Segment Open

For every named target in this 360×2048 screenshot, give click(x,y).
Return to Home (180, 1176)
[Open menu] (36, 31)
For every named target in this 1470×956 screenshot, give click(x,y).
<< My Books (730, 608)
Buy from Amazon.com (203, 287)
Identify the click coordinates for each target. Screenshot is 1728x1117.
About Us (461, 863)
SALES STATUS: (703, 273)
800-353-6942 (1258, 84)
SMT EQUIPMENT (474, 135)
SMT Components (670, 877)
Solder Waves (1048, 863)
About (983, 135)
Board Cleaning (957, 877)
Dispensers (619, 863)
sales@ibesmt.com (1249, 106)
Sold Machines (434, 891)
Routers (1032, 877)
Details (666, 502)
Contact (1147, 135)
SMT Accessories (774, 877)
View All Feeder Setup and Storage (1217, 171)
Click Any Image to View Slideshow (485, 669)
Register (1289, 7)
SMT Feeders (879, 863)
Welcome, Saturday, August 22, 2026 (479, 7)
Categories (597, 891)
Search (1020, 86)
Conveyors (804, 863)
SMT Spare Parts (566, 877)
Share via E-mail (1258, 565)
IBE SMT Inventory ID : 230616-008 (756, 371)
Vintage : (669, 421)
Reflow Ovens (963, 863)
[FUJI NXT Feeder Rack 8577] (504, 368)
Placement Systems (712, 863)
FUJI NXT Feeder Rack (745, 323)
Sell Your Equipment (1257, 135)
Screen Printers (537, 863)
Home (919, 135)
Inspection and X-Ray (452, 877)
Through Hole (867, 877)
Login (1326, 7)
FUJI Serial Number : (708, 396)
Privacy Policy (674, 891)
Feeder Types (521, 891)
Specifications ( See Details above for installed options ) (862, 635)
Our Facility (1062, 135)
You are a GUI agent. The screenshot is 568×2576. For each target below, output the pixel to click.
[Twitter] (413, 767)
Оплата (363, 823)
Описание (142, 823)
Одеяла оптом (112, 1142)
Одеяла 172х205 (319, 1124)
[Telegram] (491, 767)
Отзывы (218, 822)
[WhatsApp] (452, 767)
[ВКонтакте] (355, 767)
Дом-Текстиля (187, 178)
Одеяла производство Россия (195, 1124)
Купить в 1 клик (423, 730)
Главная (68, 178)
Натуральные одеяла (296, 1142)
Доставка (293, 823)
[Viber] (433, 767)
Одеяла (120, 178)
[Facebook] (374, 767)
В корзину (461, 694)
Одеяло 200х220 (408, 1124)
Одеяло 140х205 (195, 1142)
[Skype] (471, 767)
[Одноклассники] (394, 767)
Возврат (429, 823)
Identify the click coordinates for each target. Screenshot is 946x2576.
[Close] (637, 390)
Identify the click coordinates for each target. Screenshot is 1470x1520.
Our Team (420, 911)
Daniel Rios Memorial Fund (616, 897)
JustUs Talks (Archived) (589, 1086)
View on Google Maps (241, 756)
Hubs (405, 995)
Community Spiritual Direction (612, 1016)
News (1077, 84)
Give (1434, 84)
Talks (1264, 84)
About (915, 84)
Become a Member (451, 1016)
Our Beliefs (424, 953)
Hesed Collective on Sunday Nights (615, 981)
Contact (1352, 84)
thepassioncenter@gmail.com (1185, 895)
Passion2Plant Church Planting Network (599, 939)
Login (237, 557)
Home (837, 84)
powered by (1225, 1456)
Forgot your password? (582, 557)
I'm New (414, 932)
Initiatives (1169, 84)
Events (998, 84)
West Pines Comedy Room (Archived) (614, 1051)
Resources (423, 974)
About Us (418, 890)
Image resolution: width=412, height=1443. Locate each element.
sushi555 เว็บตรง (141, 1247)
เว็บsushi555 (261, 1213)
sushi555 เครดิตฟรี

Segment Closed

• **What needs to be done**
Your answer should repeat every entry exactly.

• **Completed exercise**
For every named target in this 360×2048 screenshot, give click(x,y).
Return to Home (180, 1176)
[Open menu] (36, 31)
For every named target in this 1470×956 screenshot, give click(x,y).
<< My Books (730, 608)
Buy from Amazon.com (203, 287)
Identify the click coordinates for each target. Screenshot is 1728x1117.
About Us (461, 863)
SALES STATUS: (703, 273)
800-353-6942 (1258, 84)
SMT EQUIPMENT (474, 135)
SMT Components (670, 877)
Solder Waves (1048, 863)
About (983, 135)
Board Cleaning (957, 877)
Dispensers (619, 863)
sales@ibesmt.com (1249, 106)
Sold Machines (434, 891)
Routers (1032, 877)
Details (666, 502)
Contact (1147, 135)
SMT Accessories (774, 877)
View All Feeder Setup and Storage (1217, 171)
Click Any Image to View Slideshow (485, 669)
Register (1289, 7)
SMT Feeders (879, 863)
Welcome, Saturday, August 22, 2026 (479, 7)
Categories (597, 891)
Search (1020, 86)
Conveyors (804, 863)
SMT Spare Parts (566, 877)
Share via E-mail (1258, 565)
IBE SMT Inventory ID : 230616-008 (756, 371)
Vintage : (669, 421)
Reflow Ovens (963, 863)
[FUJI NXT Feeder Rack 8577] (504, 368)
Placement Systems (712, 863)
FUJI NXT Feeder Rack (745, 323)
Sell Your Equipment (1257, 135)
Screen Printers (537, 863)
Home (919, 135)
Inspection and X-Ray (452, 877)
Through Hole (867, 877)
Login (1326, 7)
FUJI Serial Number : (708, 396)
Privacy Policy (674, 891)
Feeder Types (521, 891)
Specifications ( See Details above for installed options ) (862, 635)
Our Facility (1062, 135)
You are a GUI agent. The screenshot is 568×2576. For each target below, output the pixel to click.
[Twitter] (413, 767)
Оплата (363, 823)
Описание (142, 823)
Одеяла оптом (112, 1142)
Одеяла 172х205 (319, 1124)
[Telegram] (491, 767)
Отзывы (218, 822)
[WhatsApp] (452, 767)
[ВКонтакте] (355, 767)
Дом-Текстиля (187, 178)
Одеяла производство Россия (195, 1124)
Купить в 1 клик (423, 730)
Главная (68, 178)
Натуральные одеяла (296, 1142)
Доставка (293, 823)
[Viber] (433, 767)
Одеяла (120, 178)
[Facebook] (374, 767)
В корзину (461, 694)
Одеяло 200х220 (408, 1124)
Одеяло 140х205 (195, 1142)
[Skype] (471, 767)
[Одноклассники] (394, 767)
Возврат (429, 823)
Identify the click coordinates for each target. Screenshot is 946x2576.
[Close] (637, 390)
Identify the click coordinates for each target. Screenshot is 1470x1520.
Our Team (420, 911)
Daniel Rios Memorial Fund (616, 897)
JustUs Talks (Archived) (589, 1086)
View on Google Maps (241, 756)
Hubs (405, 995)
Community Spiritual Direction (612, 1016)
News (1077, 84)
Give (1434, 84)
Talks (1264, 84)
About (915, 84)
Become a Member (451, 1016)
Our Beliefs (424, 953)
Hesed Collective on Sunday Nights (615, 981)
Contact (1352, 84)
thepassioncenter@gmail.com (1185, 895)
Passion2Plant Church Planting Network (599, 939)
Login (237, 557)
Home (837, 84)
powered by (1225, 1456)
Forgot your password? (582, 557)
I'm New (414, 932)
Initiatives (1169, 84)
Events (998, 84)
West Pines Comedy Room (Archived) (614, 1051)
Resources (423, 974)
About Us (418, 890)
Image resolution: width=412, height=1443. Locate each element.
sushi555 เว็บตรง (141, 1247)
เว็บsushi555 (261, 1213)
sushi555 เครดิตฟรี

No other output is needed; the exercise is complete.